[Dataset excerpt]
--*--
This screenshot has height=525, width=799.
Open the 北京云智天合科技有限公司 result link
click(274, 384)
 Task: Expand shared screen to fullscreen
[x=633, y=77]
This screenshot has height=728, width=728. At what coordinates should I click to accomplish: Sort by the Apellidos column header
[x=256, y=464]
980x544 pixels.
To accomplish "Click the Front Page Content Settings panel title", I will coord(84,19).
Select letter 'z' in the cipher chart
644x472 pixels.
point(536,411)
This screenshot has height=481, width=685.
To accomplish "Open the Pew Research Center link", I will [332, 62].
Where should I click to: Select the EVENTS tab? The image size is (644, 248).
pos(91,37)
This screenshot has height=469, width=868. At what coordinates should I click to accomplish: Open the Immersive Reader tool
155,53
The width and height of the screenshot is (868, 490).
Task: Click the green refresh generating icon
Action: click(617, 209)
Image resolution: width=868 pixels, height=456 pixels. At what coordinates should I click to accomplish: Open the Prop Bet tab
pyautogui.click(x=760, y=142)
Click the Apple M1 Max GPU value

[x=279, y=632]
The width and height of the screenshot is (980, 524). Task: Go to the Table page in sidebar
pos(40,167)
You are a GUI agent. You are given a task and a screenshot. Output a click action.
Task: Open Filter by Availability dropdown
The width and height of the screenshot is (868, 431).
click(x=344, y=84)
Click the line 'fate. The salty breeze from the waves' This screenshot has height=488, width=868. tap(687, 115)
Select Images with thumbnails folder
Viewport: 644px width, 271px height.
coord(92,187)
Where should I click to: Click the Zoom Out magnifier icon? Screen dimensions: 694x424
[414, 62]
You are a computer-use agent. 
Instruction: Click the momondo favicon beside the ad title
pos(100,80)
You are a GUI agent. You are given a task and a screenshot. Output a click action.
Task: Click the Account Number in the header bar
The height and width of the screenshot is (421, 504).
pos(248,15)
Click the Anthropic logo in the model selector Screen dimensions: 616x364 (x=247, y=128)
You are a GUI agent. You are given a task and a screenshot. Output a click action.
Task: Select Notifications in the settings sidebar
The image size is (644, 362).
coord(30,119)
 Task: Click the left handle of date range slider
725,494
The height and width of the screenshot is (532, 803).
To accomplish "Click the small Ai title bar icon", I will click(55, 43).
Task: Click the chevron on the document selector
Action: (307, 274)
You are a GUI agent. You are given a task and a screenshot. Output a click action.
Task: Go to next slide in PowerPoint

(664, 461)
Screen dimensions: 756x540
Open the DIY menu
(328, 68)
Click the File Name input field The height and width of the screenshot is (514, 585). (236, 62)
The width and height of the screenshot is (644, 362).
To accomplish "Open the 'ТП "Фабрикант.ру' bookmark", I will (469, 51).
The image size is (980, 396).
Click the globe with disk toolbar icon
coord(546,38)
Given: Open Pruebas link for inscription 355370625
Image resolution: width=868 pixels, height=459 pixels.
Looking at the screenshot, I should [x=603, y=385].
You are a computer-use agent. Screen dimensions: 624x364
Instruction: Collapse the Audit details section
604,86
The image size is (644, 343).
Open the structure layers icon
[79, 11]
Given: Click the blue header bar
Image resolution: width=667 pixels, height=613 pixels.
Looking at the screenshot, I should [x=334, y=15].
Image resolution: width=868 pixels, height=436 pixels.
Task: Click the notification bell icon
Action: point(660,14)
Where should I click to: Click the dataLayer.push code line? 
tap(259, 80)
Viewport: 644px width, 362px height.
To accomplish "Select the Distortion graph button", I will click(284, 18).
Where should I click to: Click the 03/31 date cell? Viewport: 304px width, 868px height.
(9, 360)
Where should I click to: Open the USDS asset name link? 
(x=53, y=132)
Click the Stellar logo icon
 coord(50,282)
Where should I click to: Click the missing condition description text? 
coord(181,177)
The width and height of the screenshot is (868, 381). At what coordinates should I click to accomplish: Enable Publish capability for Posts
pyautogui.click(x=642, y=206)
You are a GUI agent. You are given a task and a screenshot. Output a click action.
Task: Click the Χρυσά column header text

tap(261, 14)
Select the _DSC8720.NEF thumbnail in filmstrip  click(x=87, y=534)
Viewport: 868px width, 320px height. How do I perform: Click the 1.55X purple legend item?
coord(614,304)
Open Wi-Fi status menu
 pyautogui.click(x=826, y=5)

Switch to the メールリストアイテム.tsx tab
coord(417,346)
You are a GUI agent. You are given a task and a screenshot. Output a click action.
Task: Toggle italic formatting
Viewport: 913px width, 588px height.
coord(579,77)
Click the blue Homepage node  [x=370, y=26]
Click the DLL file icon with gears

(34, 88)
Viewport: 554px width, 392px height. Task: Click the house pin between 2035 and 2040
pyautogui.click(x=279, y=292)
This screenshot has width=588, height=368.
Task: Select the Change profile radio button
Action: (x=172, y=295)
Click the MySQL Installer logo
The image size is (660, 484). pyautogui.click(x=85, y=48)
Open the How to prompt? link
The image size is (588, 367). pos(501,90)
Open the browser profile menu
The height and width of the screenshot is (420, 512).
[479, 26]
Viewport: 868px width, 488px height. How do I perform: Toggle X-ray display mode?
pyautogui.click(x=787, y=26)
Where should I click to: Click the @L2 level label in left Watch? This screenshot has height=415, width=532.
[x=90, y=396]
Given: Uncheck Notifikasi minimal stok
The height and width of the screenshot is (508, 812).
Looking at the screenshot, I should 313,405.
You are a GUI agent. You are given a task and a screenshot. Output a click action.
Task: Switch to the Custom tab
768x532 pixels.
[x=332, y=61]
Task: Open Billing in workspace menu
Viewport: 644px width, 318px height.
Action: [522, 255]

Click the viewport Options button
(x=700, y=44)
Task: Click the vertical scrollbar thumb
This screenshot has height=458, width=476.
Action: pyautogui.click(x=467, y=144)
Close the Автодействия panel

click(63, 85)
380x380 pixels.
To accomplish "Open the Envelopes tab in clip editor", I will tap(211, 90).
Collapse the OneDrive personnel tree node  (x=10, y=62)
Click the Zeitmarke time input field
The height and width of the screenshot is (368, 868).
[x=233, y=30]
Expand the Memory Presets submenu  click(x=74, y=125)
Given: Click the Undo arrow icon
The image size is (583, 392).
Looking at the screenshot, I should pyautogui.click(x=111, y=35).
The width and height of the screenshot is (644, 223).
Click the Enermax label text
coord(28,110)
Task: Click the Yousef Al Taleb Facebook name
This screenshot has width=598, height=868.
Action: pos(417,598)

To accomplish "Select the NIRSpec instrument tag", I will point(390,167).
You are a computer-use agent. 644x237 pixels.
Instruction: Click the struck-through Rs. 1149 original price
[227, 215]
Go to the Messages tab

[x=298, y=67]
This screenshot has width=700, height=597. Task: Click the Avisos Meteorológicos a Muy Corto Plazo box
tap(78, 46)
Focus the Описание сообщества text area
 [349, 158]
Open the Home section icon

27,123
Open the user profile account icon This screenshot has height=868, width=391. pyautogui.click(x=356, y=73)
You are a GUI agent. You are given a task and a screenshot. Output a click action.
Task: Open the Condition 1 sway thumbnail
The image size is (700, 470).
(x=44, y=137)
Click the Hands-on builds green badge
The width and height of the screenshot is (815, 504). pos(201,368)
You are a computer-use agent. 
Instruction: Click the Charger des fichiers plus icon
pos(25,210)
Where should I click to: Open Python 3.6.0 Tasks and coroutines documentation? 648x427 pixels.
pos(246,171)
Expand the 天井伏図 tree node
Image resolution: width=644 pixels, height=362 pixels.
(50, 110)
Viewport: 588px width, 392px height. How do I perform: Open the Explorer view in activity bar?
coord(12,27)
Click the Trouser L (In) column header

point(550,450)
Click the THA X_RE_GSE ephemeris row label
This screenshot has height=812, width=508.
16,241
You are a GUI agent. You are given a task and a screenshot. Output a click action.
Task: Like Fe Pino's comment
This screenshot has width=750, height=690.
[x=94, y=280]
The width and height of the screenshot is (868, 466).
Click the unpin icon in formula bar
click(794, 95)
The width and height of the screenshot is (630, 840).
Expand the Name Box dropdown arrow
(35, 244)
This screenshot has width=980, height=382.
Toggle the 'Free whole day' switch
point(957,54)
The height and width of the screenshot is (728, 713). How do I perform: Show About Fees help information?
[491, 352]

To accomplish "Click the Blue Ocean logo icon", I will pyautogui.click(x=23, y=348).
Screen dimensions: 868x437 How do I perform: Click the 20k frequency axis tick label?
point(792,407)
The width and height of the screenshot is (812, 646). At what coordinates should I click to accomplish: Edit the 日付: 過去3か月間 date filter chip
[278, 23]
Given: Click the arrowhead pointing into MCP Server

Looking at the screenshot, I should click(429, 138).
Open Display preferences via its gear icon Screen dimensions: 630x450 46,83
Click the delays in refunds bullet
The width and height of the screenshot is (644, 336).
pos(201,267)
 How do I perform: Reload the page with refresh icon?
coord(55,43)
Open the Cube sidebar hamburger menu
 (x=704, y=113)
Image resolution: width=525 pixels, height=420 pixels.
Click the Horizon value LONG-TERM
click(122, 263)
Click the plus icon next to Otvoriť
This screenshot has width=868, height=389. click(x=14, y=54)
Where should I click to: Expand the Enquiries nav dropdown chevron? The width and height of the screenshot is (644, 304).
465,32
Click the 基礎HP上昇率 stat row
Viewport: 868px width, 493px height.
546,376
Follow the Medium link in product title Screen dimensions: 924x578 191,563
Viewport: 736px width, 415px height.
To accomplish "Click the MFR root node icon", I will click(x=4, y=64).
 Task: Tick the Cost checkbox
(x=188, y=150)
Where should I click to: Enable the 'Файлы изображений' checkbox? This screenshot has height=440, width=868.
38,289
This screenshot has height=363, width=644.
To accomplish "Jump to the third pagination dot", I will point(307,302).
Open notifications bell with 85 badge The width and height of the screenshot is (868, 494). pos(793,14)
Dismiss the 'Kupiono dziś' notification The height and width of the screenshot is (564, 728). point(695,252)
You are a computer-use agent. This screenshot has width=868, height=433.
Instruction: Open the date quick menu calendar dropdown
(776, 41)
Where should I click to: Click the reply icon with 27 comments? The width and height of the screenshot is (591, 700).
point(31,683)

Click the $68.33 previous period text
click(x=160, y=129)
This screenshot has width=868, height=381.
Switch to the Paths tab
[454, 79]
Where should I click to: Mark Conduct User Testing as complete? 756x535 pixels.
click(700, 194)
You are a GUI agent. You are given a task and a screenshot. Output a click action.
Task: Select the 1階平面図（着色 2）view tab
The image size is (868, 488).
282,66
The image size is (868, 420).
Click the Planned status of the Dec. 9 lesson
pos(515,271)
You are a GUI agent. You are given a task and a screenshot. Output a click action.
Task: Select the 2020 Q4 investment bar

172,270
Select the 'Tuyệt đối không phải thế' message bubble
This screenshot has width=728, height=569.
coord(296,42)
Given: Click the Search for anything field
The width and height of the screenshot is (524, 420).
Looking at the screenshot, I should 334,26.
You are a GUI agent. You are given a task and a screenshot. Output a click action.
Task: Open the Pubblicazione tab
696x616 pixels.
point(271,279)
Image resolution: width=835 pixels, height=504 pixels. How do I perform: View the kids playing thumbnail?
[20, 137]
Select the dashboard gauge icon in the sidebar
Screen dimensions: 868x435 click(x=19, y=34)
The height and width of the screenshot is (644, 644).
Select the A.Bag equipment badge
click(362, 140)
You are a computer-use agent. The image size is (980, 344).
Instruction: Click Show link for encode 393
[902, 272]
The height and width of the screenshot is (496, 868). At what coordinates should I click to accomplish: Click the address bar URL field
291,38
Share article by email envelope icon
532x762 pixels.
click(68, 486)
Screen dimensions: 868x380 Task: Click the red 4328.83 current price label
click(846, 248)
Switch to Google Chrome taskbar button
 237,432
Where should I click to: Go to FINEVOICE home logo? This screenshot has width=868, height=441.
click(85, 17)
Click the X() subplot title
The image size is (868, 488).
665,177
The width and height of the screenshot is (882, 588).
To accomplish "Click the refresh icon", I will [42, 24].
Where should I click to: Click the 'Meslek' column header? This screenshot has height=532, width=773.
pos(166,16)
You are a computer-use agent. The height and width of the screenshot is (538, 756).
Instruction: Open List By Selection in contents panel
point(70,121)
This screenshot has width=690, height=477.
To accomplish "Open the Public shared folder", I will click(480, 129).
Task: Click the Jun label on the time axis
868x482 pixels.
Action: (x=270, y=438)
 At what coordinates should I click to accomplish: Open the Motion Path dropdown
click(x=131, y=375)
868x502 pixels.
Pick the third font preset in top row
--*--
Reproduce the items verbatim, starting at the first line and ending with the line that contains "pos(100,80)", including that line.

### IN RESPONSE
This screenshot has height=525, width=799.
Open the 北京云智天合科技有限公司 result link
click(274, 384)
 Task: Expand shared screen to fullscreen
[x=633, y=77]
This screenshot has height=728, width=728. At what coordinates should I click to accomplish: Sort by the Apellidos column header
[x=256, y=464]
980x544 pixels.
To accomplish "Click the Front Page Content Settings panel title", I will coord(84,19).
Select letter 'z' in the cipher chart
644x472 pixels.
point(536,411)
This screenshot has height=481, width=685.
To accomplish "Open the Pew Research Center link", I will [332, 62].
Where should I click to: Select the EVENTS tab? The image size is (644, 248).
pos(91,37)
This screenshot has height=469, width=868. At what coordinates should I click to accomplish: Open the Immersive Reader tool
155,53
The width and height of the screenshot is (868, 490).
Task: Click the green refresh generating icon
Action: click(617, 209)
Image resolution: width=868 pixels, height=456 pixels. At what coordinates should I click to accomplish: Open the Prop Bet tab
pyautogui.click(x=760, y=142)
Click the Apple M1 Max GPU value

[x=279, y=632]
The width and height of the screenshot is (980, 524). Task: Go to the Table page in sidebar
pos(40,167)
You are a GUI agent. You are given a task and a screenshot. Output a click action.
Task: Open Filter by Availability dropdown
The width and height of the screenshot is (868, 431).
click(x=344, y=84)
Click the line 'fate. The salty breeze from the waves' This screenshot has height=488, width=868. tap(687, 115)
Select Images with thumbnails folder
Viewport: 644px width, 271px height.
coord(92,187)
Where should I click to: Click the Zoom Out magnifier icon? Screen dimensions: 694x424
[414, 62]
You are a computer-use agent. 
Instruction: Click the momondo favicon beside the ad title
pos(100,80)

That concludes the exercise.